[Date Index] [Thread Index] [Author Index]

Re: Integers that are the sum of 2 nonzero squares in exactly 2 ways

• To: mathgroup at smc.vnet.net
• Subject: [mg125946] Re: Integers that are the sum of 2 nonzero squares in exactly 2 ways
• From: Dana DeLouis <dana01 at me.com>
• Date: Sun, 8 Apr 2012 04:18:25 -0400 (EDT)
• Delivered-to: l-mathgroup@mail-archive0.wolfram.com

> I don't know if this answers anything, but the factorization pattern of such numbers appears to be as follows. 
> All primes of the form 4n+3 > occur to even powers.

Hi.  I can't add much, but this article was very interesting...

http://mathworld.wolfram.com/SumofSquaresFunction.html


One of the codes along the line of 4n+3 was the following:

MySquaresRUnordered[n_Integer?NonNegative] := Module[
  {b, p, q, primes, powers},
  {primes, powers} = Transpose[FactorInteger[n]];
  mod1 = Flatten[Position[primes, _?(Mod[#, 4] == 1 &)]];
  mod3 = Flatten[Position[primes, _?(Mod[#, 4] == 3 &)]];
  If[Or @@ (OddQ /@ powers[[mod3]]),
   0,
   (*Else*)
   b = Times @@ (1 + # & /@ powers[[mod1]]);
   If[EvenQ[b], b, b + 1]/2
   ]
  ]

But this still considers zero a solution, which the Op does not want.
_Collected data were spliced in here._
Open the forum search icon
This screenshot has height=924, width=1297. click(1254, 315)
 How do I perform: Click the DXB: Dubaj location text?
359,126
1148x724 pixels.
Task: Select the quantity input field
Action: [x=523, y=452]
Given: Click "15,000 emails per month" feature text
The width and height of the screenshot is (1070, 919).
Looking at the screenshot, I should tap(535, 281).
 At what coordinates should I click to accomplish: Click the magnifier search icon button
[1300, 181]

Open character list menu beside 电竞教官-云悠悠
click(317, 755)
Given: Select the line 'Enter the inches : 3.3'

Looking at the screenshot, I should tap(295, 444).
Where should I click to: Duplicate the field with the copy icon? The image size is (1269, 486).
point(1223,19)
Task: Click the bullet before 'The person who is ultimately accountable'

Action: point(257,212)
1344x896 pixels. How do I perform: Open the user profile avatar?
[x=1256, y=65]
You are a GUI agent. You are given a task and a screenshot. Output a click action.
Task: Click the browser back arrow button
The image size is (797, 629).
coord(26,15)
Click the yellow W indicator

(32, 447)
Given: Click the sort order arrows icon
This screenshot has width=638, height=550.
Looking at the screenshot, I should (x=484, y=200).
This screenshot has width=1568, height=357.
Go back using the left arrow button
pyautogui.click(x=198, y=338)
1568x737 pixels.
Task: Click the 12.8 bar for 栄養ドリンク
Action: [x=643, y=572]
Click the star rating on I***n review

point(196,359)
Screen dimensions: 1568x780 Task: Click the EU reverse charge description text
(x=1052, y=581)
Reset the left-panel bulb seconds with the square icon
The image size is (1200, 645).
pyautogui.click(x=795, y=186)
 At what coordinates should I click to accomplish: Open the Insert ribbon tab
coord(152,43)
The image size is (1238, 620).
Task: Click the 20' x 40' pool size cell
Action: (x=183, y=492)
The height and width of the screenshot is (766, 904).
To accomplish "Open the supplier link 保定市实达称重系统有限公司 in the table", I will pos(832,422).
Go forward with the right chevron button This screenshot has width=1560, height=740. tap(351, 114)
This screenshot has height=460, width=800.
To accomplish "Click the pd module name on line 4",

This is not faster, but just interesting.
A workaround might be that we want those solutions that equal length 2, but where the square root of the number is not an integer.

For example, 400 has two solutions:

PowersRepresentations[400,2,2]
{{0,20},{12,16}}

But... the square root of 400 is the integer 20, so this would not be a valid solution.
However, we also need those of length 3, but where the square of the number is an integer.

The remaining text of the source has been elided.